関東経済産業局のホームページ上で例示されている設備は、下記のとおりです。 受変電設備、配電設備
「工場等」の判断基準の「(5)放射、伝導、抵抗等によるエネルギーの損失の防止(5-2)抵抗等による電気の損失の防止」の1. 管理として規定されている項目は、アからキの7項目で、下記のとおりです。

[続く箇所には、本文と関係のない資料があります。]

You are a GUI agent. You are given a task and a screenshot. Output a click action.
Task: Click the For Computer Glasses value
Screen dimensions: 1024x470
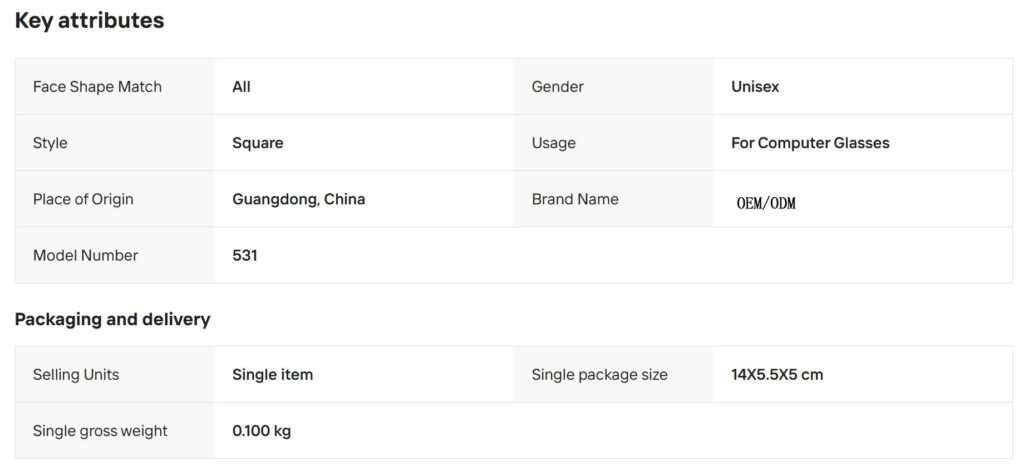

ア. 変圧器及び無停電電源装置は、部分負荷における効率を考慮して、変圧器及び無停電電源装置の全体の効率が高くなるように管理標準を設定し、稼働台数の調整及び負荷の適正配分を行うこと。
イ. 受変電設備の配置の適正化及び配電方式の変更による配電線路の短縮、配電電圧の適正化等について管理標準を設定し、配電損失を低減すること。
ウ. 受電端における力率については、95パーセント以上とすることを基準として、別表第4(資源エネルギー庁のホームページに掲げる設備(同表に掲げる容量以下のものを除く。)又は変電設備における力率を進相コンデンサの設置等により向上させること。ただし、発電所の所内補機を対象とする場合はこの限りでない。
エ. 進相コンデンサは、これを設置する設備の稼働又は停止に合わせて稼働又は停止させるように管理標準を設定して管理すること。
オ. 三相電源に単相負荷を接続させるときは、電圧の不平衡を防止するよう管理標準を設定して行うこと。
カ. 電気を使用する設備(以下「電気使用設備」という。)の稼働について管理標準を設定し、調整することにより、工場における電気の使用を平準化して最大電流を低減すること。
キ. その他、電気使用設備への電気の供給の管理は、電気使用設備の種類、稼働状況及び容量に応じて、受変電設備及び配電設備の電圧、電流等電気の損失を低減するために必要な事項について管理標準を設定して行うこと。